Haven’t read it yet so can’t comment.

Looking at the rest of this thread though (finally!) I thought I’d mention a few things. On the assertion that Inuit and other northern tribes lived almost exclusively on animal fats & proteins, a friend sent me this article:

which begins:

to dismantle the myth of the Inuit and the Masai who supposedly ate no starch, no fibers and no prebiotics.In fact, those cultures did eat animal starches and animal fibers. Unfortunately, unless one does their own hunting and eats part of their kills raw, those animal starches and fibers are all but missing from a modern low carb diet.

From: Principles and issues in nutrition: Yiu H. Hui, Ph. D., p.91 (1985)Eskimos actually consume more carbohydrates than most nutritionists have assumed. Because Eskimos frequently eat their meat raw and frozen, they take in more glycogen than a person purchasing meat with a lower glycogen content in a grocery store. The Eskimo practice of preserving a whole seal or bird carcass under an intact whole skin with a thick layer of blubber also permits some proteins to ferment into carbohydrates.

Dr. Hui is being kind when he uses the term “fermented” to describe the ancestral preservation techniques for Igunaq and Kiviaq, which are typically enjoyed during the Winter months when food is scarce. A more accurate description would probably be “rotting” by anaerobic digestion in an environment too cold to facilitate full decomposition. […]

The carb-yielding processes used sound absolutely disgusting, but are apparently considered a delicacy and essential for building the right body tissues, strength and stamina for living in such a cold climate.
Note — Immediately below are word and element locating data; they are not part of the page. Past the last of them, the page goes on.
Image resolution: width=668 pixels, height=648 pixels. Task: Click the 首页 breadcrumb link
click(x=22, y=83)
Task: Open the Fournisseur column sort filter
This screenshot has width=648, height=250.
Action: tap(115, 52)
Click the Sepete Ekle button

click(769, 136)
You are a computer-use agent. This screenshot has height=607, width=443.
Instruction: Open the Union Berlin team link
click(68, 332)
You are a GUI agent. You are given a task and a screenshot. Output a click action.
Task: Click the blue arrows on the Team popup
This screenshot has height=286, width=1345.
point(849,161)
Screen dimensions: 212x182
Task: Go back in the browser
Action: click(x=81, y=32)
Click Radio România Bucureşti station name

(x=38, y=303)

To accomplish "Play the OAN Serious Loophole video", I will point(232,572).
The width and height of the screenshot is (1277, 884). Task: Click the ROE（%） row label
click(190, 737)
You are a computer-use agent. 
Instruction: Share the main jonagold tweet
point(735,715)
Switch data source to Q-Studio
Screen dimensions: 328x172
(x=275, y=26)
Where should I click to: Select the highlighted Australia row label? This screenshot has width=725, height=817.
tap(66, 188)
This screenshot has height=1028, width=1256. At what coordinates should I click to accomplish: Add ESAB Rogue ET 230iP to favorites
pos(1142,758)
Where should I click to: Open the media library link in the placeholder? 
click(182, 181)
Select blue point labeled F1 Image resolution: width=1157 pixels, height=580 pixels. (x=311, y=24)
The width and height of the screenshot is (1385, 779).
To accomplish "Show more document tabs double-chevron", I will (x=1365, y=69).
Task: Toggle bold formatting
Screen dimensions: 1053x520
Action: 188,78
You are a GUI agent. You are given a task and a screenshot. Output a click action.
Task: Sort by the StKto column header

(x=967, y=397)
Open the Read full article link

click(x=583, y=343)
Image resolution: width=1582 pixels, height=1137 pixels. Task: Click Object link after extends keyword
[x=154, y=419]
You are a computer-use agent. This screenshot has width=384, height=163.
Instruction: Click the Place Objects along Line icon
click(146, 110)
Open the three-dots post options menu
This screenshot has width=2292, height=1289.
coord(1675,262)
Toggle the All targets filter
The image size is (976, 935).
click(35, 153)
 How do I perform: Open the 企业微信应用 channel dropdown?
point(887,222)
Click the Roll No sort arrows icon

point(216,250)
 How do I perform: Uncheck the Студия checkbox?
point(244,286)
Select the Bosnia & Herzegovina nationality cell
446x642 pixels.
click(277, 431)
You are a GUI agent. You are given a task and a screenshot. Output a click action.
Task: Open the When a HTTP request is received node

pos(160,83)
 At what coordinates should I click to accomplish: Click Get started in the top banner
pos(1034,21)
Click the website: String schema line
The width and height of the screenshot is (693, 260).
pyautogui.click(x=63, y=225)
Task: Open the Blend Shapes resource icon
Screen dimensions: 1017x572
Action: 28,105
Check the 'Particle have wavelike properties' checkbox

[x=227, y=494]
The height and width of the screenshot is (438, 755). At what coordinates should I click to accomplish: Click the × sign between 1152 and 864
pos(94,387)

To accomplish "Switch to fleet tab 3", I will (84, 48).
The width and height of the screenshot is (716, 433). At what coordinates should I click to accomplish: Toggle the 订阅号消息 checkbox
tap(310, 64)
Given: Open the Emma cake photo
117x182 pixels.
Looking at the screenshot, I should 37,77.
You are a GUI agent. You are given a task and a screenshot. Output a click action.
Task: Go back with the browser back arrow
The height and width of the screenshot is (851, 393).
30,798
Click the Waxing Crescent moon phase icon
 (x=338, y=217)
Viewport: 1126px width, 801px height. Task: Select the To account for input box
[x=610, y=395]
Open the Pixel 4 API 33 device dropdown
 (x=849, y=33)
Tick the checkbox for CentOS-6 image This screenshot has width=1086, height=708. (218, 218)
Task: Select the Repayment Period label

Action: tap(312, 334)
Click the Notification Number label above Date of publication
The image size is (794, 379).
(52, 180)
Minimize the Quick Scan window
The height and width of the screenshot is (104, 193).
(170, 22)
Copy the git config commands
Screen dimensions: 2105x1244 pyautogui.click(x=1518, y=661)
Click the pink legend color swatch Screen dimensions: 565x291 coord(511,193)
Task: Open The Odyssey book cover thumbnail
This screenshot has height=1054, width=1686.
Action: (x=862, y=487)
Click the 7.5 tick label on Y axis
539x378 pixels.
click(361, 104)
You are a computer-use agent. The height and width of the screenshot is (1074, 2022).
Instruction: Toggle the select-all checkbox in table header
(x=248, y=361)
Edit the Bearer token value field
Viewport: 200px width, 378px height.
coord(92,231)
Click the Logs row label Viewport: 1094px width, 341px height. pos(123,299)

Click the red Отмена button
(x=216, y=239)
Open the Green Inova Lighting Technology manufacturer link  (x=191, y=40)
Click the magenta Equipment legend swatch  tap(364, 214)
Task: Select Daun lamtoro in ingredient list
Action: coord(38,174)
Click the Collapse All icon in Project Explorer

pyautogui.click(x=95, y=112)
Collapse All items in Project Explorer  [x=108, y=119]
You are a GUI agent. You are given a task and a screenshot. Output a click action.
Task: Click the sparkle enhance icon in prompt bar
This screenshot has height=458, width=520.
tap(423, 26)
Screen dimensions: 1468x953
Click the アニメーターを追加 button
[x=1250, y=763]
Don’t know how prevalent these techniques would have been in lower latitudes

Otherwise forestrunner asked:

You might be interested to read this paper from oak expert David Bainbridge which feeds into the topic discussion quite nicely: http://www.jstor.org/stable/4313131 (I can email a pdf of the whole thing if you don’t have access to jstor)

In the abstract he writes:

Interest in and research into the origin and development of agriculture has increased sharply in the last twenty years, yet all of these studies have missed the common link between the areas where agriculture may have begun-the acorn. All three areas considered of significance to date-the Middle East, middle China, and Mexico-are, or were once, characterized by oak woodlands. The experience in California, where ethnographers and anthropologists have been able to study a fully developed balanoculture (from the Greek balanos-acorn) reveals the primacy of acorn use and the complex interaction between people and oak woodlands. The California balanoculture was in fact a very successful agroforestry system that prospered for thousands of years. Balanoculture provided the stable communities necessary for agriculture to develop. The lower time and work cost associated with acorn use suggests agriculture may have evolved as acorns became more scarce from the decline in the oak woodlands brought about by the adverse human impacts resulting from overgrazing, fuel cutting and cutting for timber, and field burning, exacerbated by climatic fluctuation. A reevaluation of the record is in order: agriculture may perhaps be better considered a regressive rather than a progressive evolutionary event.

I think oaks would probably provide a more reliable source of starch than grains, even competing for overall yields per acre. The only problem is the tendency to have ‘off’ years, which can be circumvented by storage or possibly pruning techniques. You note the energy cost in processing, but this has to be measured against the costs of annual ploughing, weeding, watering, harvesting, threshing, winnowing, grinding etc. which the grains require to make them a viable foodstuff (further processing like sprouting or fermenting are also needed for nutritional reasons). And they also have years of failure which routinely lead to famines in the absence of any back-up plan or leftover stored grain, and of course you have the problems of soil erosion, nutrient exhaustion and the diseases which monocultures are prone to - none of which are problems to remotely the same degree with oak or other tree-based systems.

I’m still not seeing any benefits to the rise of ag, indicating a social/religious coup of some kind or the pharmacological reasons discussed above which got the infernal ball rolling. Bring on the roll-back!